Currently, the Linux kernel does not provide per-process or per-cgroup swap selection, which makes such usage unachievable. After reviewing alternatives, the conclusion is that swap devices must be controllable on a per-cgroup basis. Through prior discussions with Chris Li[1], it was suggested that this topic would be suitable for broader discussion at LPC.
This session will present the motivation, summarize the development progress, and discuss open design points. Prior discussions on the mailing list have already triggered meaningful debate, and broader discussion at Kernel Summit would be valuable.
AGENDA
Motivation for per-cgroup swap control
- Background and reasons for starting this work
- Comparison with alternative approaches (per-cgroup swap priority, swap device control on block device, swap tiering, per-cgroup dedicated swap device)
- Initial proposal: per-cgroup swap priority [2]
- Alternative proposal: swap tier approach (Chris Li) [3]
Implementation reviews and open problems
- Required changes in percpu clusters & swap fast paths when different cgroups select different tiers [4]
- Consistency with cgroup parent–child semantics: unlike general resource distribution [5], tier selection may bypass parent constraints [6]
- NUMA autobind interaction: tier priorities differ per NUMA node; current approach enforces exclusivity. Need to evaluate whether autobind is necessary, and how to integrate with swap tiers [7]
- Per-cgroup swap tier limit: Do we need a swap.tier.max in addition to the existing swap.max? [8]
- Parent–child tier mismatch: If zombie (child) memcg uses a tier not available to its parent, how should this be handled during recharging or reparenting? [9]
- Tier mask calculation: trade-offs between runtime calculation vs. set-time evaluation [10]
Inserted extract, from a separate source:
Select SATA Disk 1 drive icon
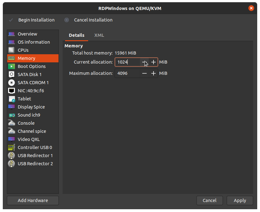 [x=12, y=75]
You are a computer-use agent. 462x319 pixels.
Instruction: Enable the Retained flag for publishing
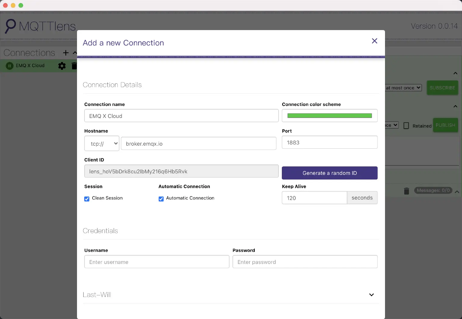pos(406,125)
- If swap tier is applied to memcg, should we migrate swap‑out pages that don’t belong to any swap tier?
These agenda items highlight topics that require further discussion arising from the ongoing RFC → PATCH process.
The patch is still under active development, and additional debate points may emerge before the LPC presentation.
REFERENCES
[1] https://lore.kernel.org/linux-mm/CAF8kJuMo3yNKOZL9n5UkHx_O5cTZts287HOnQOu=KqQcnbrMdg@mail.gmail.com/
[2] https://lore.kernel.org/linux-mm/20250612103743.3385842-1-youngjun.park@lge.com/
[3] https://lore.kernel.org/linux-mm/CAF8kJuMo3yNKOZL9n5UkHx_O5cTZts287HOnQOu=KqQcnbrMdg@mail.gmail.com/
[4] https://lore.kernel.org/linux-mm/aLRTyWJN60WEu%2F3q@yjaykim-PowerEdge-T330/
[5] https://lore.kernel.org/linux-mm/rivwhhhkuqy7p4r6mmuhpheaj3c7vcw4w4kavp42avpz7es5vp@hbnvrmgzb5tr/
[6] https://lore.kernel.org/linux-mm/CACePvbUJSk23sH01msPcNiiiYw7JqWq_7xP1C7iBUN81nxJ36Q@mail.gmail.com/
[7] https://lore.kernel.org/linux-mm/CACePvbW_Q6O2ppMG35gwj7OHCdbjja3qUCF1T7GFsm9VDr2e_g@mail.gmail.com/
[8] https://lore.kernel.org/linux-mm/CACePvbUJSk23sH01msPcNiiiYw7JqWq_7xP1C7iBUN81nxJ36Q@mail.gmail.com/
[9] https://lore.kernel.org/linux-mm/20230720070825.992023-1-yosryahmed@google.com , https://lwn.net/Articles/895431/
[10] https://lore.kernel.org/linux-mm/CAF8kJuPj6-gZ4H+VQtJpJj_MutTgTcR-9BfDQnweayOrXk-NCQ@mail.gmail.com/